Zigzagging Diffusion and Non-Standard Transport in Particle-laden Nanopores Under Extreme Confinement

Abstract

Understanding transport subject to molecular-scale confinement is key to advancing nanofluidics, yet classical hydrodynamic laws often fail at these scales. Here, we study a model system: transport of toluene as a solvent and small fullerenes as model particles confined within alumina slit nanopores using molecular dynamics simulations. We find that toluene organizes into discrete layers whose commensurability with the pore width leads to a striking, non-monotonic, zig-zag dependence of transport coefficients on confinement.

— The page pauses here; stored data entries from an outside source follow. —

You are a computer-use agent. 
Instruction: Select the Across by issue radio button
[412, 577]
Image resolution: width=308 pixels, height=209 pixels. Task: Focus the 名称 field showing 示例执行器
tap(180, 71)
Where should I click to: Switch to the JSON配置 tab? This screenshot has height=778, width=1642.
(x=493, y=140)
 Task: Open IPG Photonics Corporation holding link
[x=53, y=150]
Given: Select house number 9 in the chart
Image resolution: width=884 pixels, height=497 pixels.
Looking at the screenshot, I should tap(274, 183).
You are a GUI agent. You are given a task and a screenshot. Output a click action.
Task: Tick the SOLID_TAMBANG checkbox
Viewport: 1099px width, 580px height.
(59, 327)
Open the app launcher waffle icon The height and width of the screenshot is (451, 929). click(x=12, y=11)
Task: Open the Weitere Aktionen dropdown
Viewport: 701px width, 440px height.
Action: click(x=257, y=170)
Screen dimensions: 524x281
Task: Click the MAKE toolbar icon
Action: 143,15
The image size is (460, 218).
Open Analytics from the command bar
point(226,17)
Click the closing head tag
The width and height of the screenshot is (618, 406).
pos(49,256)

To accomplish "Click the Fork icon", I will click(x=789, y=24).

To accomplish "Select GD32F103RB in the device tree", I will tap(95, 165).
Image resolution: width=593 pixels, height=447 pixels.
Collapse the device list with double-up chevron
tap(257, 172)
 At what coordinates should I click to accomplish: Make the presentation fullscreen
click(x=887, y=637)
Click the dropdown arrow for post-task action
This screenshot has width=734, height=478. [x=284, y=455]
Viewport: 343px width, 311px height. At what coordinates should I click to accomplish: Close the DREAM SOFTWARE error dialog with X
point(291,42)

This layering drives oscillations not only in solvent diffusivity but also in flow velocity and permeability under pressure-driven conditions, breaking the expected scaling relations between diffusion, viscosity, and flow. Surprisingly, introducing a nanoparticle does not wash out these effects - although the fullerene perturbs local layering, the nanoparticle diffusivity retains a zig-zag dependence on pore width. Our results demonstrate how structural commensurability and interfacial effects dominate transport in nanoconfined liquids, and lead to important deviations from continuum expectations. These findings establish a microscopic basis for size-dependent transport in nanopores and highlight the need for beyond-hydrodynamic models in confined soft matter systems.